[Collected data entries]
_ _ _ _ _
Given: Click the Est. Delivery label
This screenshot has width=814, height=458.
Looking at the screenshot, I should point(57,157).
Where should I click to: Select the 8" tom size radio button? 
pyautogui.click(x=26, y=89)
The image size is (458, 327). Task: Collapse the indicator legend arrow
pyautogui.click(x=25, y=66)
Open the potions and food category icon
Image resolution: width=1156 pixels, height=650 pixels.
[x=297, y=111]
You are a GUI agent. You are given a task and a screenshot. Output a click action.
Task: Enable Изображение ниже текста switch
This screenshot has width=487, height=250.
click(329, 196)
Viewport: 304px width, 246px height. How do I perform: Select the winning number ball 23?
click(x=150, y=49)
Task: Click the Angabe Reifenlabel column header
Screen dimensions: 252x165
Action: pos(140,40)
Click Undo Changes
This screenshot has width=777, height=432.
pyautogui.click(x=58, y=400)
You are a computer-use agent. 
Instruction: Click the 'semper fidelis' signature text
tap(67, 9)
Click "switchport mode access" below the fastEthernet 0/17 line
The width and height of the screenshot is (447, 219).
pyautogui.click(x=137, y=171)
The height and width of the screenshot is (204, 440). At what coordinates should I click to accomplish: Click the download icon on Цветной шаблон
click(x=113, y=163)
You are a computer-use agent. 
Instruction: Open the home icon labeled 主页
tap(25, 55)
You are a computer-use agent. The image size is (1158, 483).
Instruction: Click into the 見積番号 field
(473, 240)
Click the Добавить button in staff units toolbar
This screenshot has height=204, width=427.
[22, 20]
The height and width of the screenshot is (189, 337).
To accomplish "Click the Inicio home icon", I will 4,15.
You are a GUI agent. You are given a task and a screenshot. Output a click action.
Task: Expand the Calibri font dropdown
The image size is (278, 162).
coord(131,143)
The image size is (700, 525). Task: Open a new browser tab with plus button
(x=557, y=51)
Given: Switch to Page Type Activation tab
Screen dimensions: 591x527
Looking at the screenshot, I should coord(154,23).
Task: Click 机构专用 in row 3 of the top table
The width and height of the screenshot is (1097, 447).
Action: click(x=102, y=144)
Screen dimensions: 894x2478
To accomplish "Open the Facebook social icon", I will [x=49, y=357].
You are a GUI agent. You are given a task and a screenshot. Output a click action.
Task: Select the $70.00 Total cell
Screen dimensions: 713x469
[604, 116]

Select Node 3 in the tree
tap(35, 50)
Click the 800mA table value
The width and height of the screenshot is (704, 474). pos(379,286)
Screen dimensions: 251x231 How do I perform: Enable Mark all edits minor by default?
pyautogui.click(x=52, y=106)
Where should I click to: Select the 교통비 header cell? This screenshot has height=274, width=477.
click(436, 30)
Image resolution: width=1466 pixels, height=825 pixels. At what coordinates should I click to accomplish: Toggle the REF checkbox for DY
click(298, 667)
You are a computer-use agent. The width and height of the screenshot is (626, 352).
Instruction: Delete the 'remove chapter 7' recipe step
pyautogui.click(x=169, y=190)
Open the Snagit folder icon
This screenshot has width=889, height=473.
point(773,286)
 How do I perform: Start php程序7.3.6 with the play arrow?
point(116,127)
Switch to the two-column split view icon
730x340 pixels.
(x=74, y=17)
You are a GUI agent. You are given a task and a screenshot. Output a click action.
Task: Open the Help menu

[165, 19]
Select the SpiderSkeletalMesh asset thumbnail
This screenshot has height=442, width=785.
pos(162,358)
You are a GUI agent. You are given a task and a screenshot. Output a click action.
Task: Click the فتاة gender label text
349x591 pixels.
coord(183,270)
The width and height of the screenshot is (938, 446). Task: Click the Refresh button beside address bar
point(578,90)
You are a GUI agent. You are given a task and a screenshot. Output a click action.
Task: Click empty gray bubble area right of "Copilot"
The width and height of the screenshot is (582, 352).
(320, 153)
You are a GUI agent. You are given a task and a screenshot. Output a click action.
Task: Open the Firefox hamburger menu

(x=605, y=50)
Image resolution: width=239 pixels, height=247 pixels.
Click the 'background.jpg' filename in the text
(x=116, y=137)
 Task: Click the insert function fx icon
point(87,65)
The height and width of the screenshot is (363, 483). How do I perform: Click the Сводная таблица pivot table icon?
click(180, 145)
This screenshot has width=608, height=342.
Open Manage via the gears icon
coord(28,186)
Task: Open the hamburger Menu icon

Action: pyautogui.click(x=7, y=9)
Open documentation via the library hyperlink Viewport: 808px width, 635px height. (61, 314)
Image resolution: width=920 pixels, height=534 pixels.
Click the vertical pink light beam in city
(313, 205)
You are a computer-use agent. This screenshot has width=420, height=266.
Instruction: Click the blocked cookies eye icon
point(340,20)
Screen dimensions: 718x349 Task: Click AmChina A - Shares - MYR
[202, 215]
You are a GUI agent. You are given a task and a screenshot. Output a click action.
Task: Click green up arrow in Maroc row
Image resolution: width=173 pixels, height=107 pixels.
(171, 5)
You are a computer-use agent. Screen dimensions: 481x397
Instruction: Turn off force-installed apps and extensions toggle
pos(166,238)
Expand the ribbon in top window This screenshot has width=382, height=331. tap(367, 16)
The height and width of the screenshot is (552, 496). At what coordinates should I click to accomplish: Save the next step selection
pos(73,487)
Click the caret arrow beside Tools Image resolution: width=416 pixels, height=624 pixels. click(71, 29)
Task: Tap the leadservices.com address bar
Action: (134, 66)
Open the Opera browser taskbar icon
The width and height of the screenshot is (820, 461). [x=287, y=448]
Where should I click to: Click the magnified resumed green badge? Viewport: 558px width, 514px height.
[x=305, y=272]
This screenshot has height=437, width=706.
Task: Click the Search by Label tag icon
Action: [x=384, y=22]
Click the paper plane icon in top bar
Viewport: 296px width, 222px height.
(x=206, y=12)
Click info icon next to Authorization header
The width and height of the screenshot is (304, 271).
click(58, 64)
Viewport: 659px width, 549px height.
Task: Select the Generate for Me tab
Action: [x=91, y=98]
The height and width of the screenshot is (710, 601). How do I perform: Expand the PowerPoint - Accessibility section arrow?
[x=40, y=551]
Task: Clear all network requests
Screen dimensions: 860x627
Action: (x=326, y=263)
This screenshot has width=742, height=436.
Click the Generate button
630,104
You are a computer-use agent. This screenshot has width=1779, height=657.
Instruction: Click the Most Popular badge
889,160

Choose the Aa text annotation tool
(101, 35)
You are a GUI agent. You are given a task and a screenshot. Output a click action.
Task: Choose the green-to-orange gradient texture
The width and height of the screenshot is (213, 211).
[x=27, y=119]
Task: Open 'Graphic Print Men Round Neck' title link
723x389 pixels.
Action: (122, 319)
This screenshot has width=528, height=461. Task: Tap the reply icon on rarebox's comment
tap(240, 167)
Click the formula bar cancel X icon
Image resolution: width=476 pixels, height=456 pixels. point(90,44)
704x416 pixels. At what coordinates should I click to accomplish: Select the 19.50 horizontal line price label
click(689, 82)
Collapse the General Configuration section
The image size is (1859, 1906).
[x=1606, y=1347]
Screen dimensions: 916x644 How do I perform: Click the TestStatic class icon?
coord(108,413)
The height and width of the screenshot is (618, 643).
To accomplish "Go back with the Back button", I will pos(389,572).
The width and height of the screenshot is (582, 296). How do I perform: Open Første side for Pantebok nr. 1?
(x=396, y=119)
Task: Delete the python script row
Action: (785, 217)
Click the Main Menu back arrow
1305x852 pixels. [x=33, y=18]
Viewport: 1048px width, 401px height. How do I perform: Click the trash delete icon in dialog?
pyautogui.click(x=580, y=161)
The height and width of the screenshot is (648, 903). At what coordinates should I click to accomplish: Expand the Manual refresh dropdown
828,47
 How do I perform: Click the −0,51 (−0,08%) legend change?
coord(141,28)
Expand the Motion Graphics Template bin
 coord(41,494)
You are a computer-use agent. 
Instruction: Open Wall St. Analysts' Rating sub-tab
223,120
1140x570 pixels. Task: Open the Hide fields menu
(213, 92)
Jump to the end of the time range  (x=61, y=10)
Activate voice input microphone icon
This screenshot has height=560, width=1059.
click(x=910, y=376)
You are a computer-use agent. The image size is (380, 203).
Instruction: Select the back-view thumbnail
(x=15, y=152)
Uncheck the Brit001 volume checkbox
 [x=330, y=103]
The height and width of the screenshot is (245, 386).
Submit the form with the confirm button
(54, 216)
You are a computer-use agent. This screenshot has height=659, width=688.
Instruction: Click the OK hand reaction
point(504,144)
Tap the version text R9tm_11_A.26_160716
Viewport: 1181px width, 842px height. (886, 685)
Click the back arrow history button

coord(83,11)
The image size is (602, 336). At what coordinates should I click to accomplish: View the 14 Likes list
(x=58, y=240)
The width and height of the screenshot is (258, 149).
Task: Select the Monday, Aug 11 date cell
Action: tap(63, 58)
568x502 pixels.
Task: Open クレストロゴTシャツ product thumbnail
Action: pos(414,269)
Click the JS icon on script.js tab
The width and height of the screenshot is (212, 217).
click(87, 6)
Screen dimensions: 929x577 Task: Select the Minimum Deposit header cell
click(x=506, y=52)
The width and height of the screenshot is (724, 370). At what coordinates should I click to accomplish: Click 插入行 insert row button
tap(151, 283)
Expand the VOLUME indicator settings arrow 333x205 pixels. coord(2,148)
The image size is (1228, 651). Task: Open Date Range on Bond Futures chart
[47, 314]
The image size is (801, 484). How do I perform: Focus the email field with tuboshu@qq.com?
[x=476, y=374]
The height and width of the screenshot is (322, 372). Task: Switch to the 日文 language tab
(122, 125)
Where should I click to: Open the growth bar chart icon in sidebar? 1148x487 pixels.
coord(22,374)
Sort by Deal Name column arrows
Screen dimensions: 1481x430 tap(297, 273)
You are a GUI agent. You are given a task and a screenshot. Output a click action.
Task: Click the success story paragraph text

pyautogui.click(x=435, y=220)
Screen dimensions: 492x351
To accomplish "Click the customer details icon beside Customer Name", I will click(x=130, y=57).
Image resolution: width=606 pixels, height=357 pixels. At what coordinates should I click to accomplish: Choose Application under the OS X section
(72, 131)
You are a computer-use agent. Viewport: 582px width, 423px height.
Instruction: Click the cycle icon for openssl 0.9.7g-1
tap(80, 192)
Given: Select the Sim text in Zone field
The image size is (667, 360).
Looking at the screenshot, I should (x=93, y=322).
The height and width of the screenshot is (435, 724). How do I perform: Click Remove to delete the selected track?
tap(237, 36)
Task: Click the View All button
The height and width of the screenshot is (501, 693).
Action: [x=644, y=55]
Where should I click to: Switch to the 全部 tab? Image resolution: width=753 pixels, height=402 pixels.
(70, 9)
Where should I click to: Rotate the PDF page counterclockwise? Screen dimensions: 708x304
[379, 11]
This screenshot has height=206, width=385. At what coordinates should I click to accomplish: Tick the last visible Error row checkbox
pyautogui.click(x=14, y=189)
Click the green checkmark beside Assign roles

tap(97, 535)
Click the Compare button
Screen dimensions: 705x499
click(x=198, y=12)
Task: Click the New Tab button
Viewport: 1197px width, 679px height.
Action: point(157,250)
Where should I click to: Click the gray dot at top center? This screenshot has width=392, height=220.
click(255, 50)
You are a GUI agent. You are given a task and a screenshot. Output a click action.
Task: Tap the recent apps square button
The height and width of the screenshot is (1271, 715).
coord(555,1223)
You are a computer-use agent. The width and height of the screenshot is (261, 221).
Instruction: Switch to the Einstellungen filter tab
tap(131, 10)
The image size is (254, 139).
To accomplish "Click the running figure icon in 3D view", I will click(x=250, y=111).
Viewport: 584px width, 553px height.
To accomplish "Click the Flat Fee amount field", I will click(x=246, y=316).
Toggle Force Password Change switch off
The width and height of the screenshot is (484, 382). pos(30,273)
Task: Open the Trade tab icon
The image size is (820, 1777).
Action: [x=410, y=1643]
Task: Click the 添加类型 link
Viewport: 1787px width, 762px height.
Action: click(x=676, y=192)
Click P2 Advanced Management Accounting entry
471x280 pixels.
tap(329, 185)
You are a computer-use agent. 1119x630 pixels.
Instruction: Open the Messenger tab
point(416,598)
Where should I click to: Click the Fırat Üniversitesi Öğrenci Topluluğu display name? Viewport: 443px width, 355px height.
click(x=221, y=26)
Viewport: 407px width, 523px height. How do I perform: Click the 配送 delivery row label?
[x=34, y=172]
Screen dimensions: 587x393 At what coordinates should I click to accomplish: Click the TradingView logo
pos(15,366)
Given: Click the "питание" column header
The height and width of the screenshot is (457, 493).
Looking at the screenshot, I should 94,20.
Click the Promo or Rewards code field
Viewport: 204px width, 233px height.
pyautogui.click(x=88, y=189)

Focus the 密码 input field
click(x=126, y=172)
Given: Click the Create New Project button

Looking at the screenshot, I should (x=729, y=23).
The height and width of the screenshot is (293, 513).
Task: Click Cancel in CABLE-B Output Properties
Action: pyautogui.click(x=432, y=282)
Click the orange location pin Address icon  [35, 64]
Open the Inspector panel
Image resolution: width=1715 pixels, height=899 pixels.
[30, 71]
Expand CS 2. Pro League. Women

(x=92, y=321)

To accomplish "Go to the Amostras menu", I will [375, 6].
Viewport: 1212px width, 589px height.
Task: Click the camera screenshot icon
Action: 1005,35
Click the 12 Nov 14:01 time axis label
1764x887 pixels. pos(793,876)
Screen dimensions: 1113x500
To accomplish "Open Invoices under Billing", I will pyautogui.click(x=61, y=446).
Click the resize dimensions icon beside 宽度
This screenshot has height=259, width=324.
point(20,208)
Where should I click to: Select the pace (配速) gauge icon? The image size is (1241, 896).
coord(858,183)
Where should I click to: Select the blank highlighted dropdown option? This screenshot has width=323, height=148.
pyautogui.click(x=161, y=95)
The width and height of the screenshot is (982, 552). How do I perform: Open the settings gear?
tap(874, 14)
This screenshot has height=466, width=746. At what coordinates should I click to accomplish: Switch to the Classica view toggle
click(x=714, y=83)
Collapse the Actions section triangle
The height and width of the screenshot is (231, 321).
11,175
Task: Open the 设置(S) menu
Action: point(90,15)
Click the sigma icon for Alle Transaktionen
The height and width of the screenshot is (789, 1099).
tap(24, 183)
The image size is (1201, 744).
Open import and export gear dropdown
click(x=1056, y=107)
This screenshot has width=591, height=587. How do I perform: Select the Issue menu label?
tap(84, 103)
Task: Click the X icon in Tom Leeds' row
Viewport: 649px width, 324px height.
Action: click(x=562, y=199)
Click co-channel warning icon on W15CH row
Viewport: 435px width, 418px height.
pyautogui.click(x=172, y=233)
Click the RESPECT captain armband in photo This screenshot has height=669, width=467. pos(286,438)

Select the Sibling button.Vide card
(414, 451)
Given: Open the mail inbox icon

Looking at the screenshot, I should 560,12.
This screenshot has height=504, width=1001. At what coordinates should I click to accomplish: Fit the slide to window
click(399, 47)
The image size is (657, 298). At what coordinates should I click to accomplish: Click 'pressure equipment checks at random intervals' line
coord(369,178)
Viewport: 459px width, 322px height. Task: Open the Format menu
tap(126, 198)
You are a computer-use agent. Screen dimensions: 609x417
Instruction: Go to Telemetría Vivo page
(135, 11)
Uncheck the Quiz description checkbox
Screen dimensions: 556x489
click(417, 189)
_ _ _ _ _
HOW TO COMPLETE THIS TASK. Using the records above, copy word for word the line with "Task: Click 机构专用 in row 3 of the top table", the line with "Open the Snagit folder icon", and every line between them.

RESULT FOR THIS TASK.
Task: Click 机构专用 in row 3 of the top table
The width and height of the screenshot is (1097, 447).
Action: click(x=102, y=144)
Screen dimensions: 894x2478
To accomplish "Open the Facebook social icon", I will [x=49, y=357].
You are a GUI agent. You are given a task and a screenshot. Output a click action.
Task: Select the $70.00 Total cell
Screen dimensions: 713x469
[604, 116]

Select Node 3 in the tree
tap(35, 50)
Click the 800mA table value
The width and height of the screenshot is (704, 474). pos(379,286)
Screen dimensions: 251x231 How do I perform: Enable Mark all edits minor by default?
pyautogui.click(x=52, y=106)
Where should I click to: Select the 교통비 header cell? This screenshot has height=274, width=477.
click(436, 30)
Image resolution: width=1466 pixels, height=825 pixels. At what coordinates should I click to accomplish: Toggle the REF checkbox for DY
click(298, 667)
You are a computer-use agent. The width and height of the screenshot is (626, 352).
Instruction: Delete the 'remove chapter 7' recipe step
pyautogui.click(x=169, y=190)
Open the Snagit folder icon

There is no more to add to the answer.